FIBER ALIVE
Original artwork by artist Hannah Kathleen
Fiber Alive brings together large portraits of endangered animals (“bigs”) and smaller studies of species already lost to extinction (“smalls”), creating a visual taxonomy of presence and absence. At the core of the series is a single, urgent question: Who are they? Not as data points or conservation statistics, but as individual beings with interiority, history, and agency.
I attempt to conjure something like soul—the fragile, stubborn life that endures despite human designs. Each piece insists on an animal’s “beingness,” refusing the convenient split that allows nonhuman lives to be treated as property, spectacle, or collateral damage. Fiber Alive pushes back against the cognitive dissonance that separates “human animal” from “creature animal,” a divide that underwrites development choices, policy decisions, and everyday indifference that erase other lives.

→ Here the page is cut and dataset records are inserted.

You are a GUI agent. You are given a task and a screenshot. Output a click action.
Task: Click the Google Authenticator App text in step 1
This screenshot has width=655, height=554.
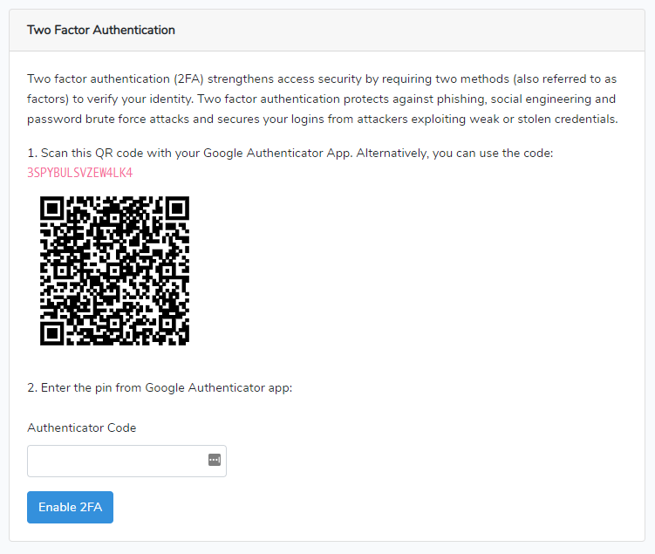(277, 153)
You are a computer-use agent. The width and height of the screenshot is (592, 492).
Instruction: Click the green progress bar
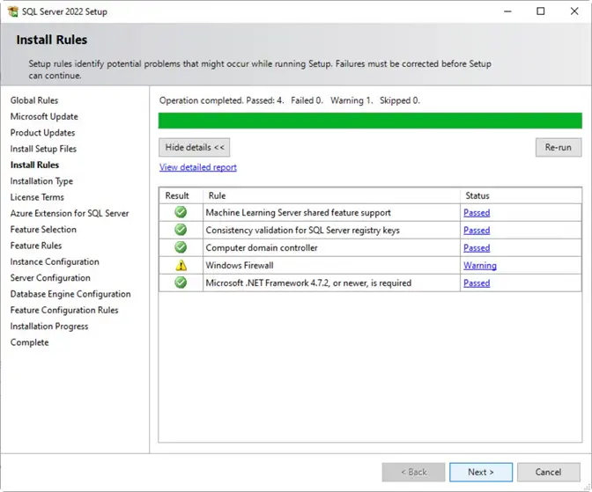click(x=370, y=121)
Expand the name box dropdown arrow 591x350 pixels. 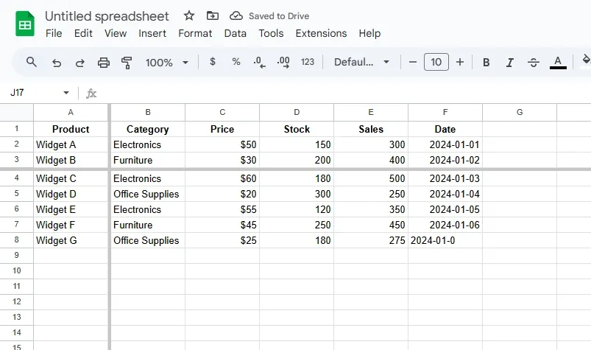(x=66, y=93)
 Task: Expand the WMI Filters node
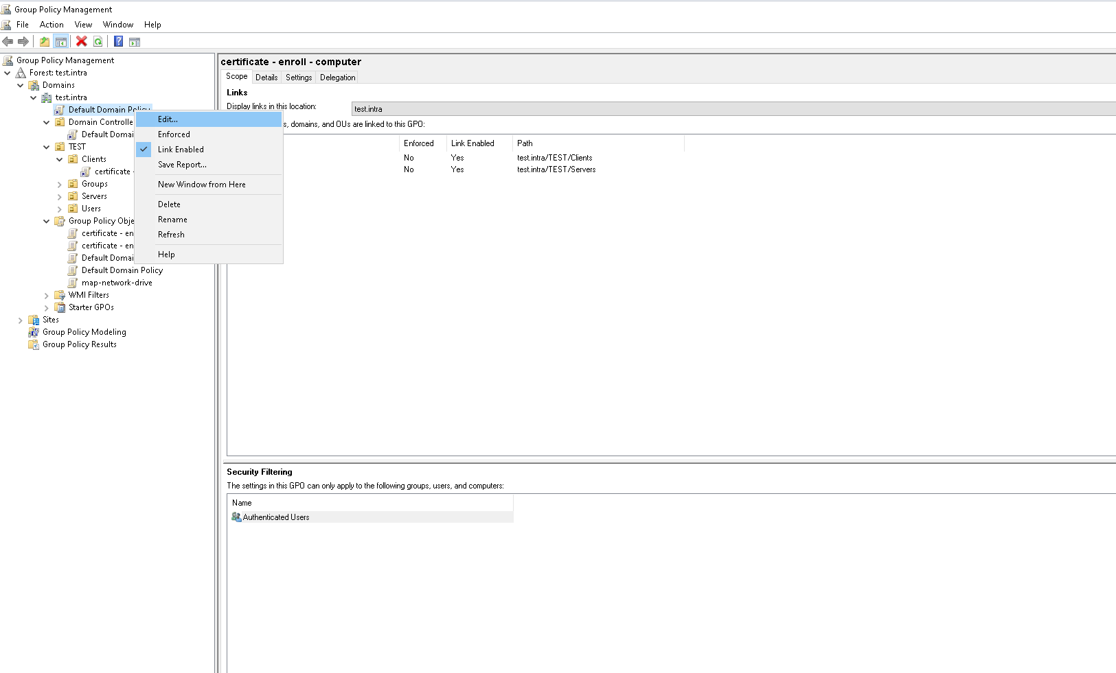click(47, 296)
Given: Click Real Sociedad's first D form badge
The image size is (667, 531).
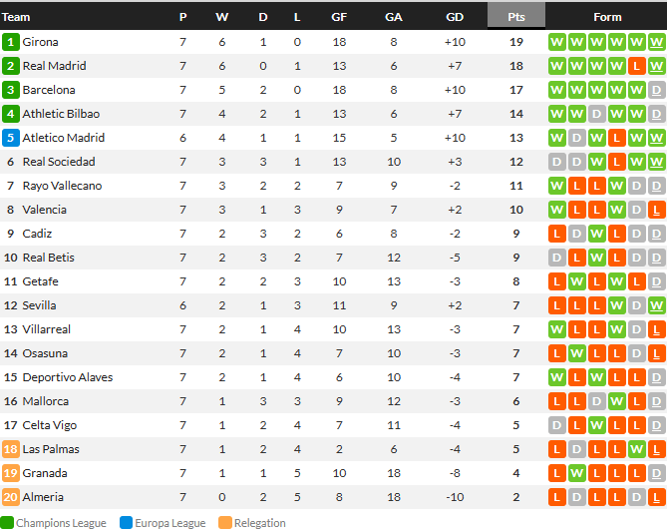Looking at the screenshot, I should (x=556, y=162).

These works are not polemics so much as invitations to look more closely and to feel more honestly. The big portraits demand presence and responsibility; the small studies haunt with absence and regret. Together they map a continuum of loss and jeopardy that is both ecological and moral. These beings did not ask to be here, nor to be displaced, displayed, or commodified. None of us chose our arrival on this blue dot, but every life—human or nonhuman—is someone who deserves to live peacefully.

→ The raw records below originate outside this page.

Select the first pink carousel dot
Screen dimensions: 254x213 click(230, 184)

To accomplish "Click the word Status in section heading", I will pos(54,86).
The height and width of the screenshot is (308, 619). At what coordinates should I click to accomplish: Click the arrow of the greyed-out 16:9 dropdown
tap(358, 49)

Ultimately, Fiber Alive is a call to witness: to recognize other lives as ends in themselves, to grieve what we have lost, and to rethink stewardship beyond profit and convenience. If art can rekindle empathy, then these woven pages and delicate cuts become a small act of care—a plea to honor the rights of all inhabitants of our shared world.


THE GREAT INCONGRUENCE: Visual Tirades
Join us for the second art exhibition of 2026, featuring Portland-based artist
Hannah Kathleen
Opening Reception:
Thursday, March 26, 2026
5:30 PM – 8:00 PM
About
Hannah Kathleen
She draws early inspiration from a deep, lifelong love of animals and the natural world. Growing up outside NE Washington, D.C., in Maryland—where pets were limited to a family dog—she began drawing animals to feel closer to them. Today her work continues to explore nature and portraiture, but with a shift toward capturing the subject’s inner light and soul.
Her process builds images by layering multiple fiber shades so the eye blends tones together; she works at the level of individual threads—essentially pixel by pixel—using a wide range of fiber colors and sometimes varying gauges to create depth and subtle variation. She is drawn to texture as a defining element of her style and finds satisfaction in the way fibers can be manipulated into complex patterns and forms. Always curious, she seeks subjects that suit this approach and is continually excited to push the boundaries of what can be made from fiber.